4. Not collecting data on churn or downgrade

Make sure to capture all relevant feedback when customers churn or downgrade and try to assess whether you can do something about it. Maybe you need to revisit your value proposition, pricing strategy, ICP, or renewal process. This obviously also applies for expansions.

5. Not factoring in your typical contract length and pricing model

Lets say you only work with annual contracts. In that case then younger cohorts might look somewhat stable for the first year. The problem though is that you will only ever really know for those cohorts when renewal is up. This can obviously swing both ways but important to keep in mind.

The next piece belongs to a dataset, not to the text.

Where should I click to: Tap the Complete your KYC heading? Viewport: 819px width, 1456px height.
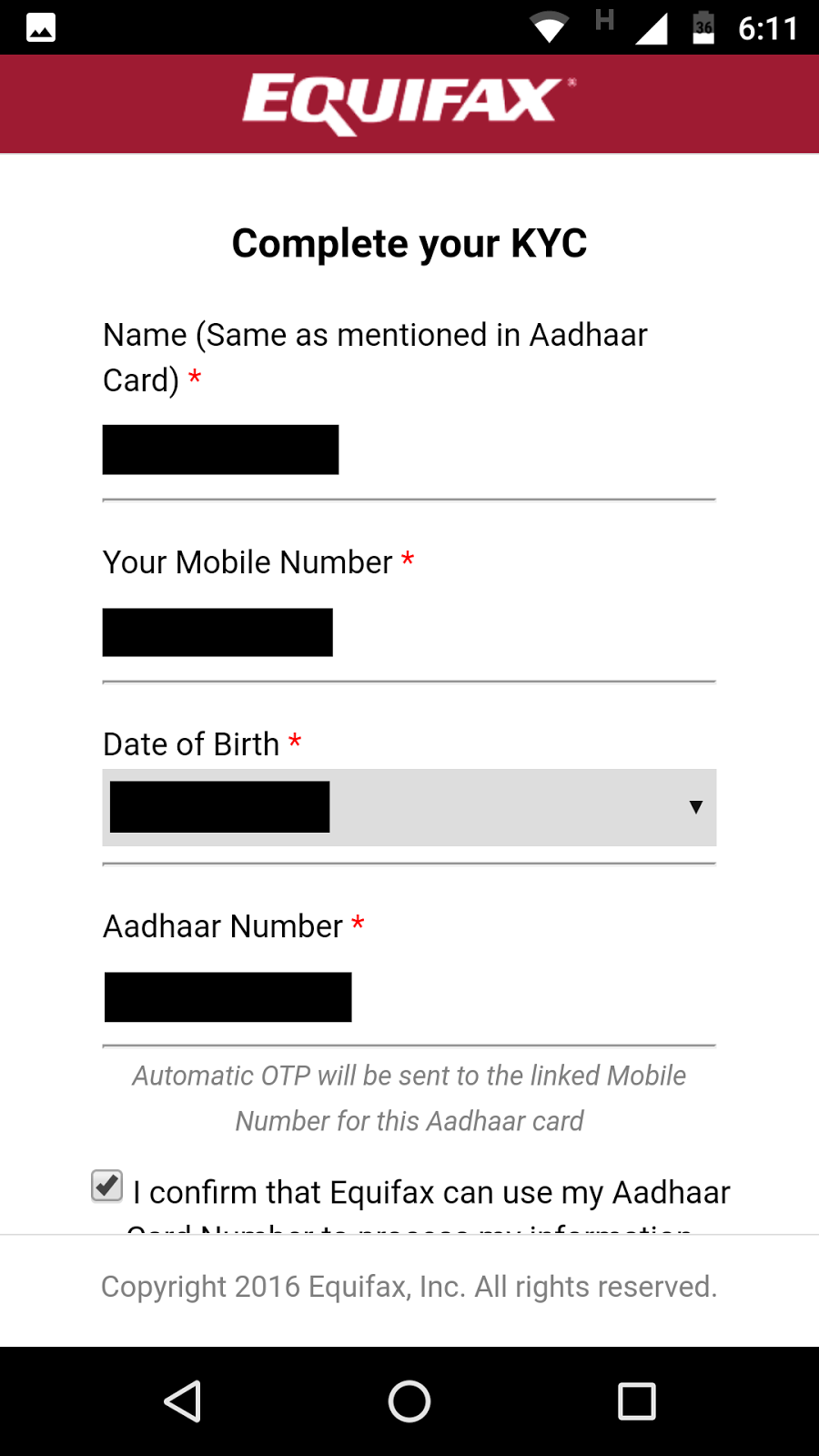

Here it can be a good idea to start the renewal discussions early (3 months+ before) and gather feedback and NPS to get a sense of whether churn or renewals are coming up and by how much.

Conclusion 

A healthy NRR rate is vital for any SaaS business and not maintaining your NRR well above 100% will question your business model and value proposition as a subscription business. Therefore it's key to track NRR on a cohort and monthly level (based on when they became customers) to monitor how your cohorts develop and assess whether there are any important patterns that need to be addressed.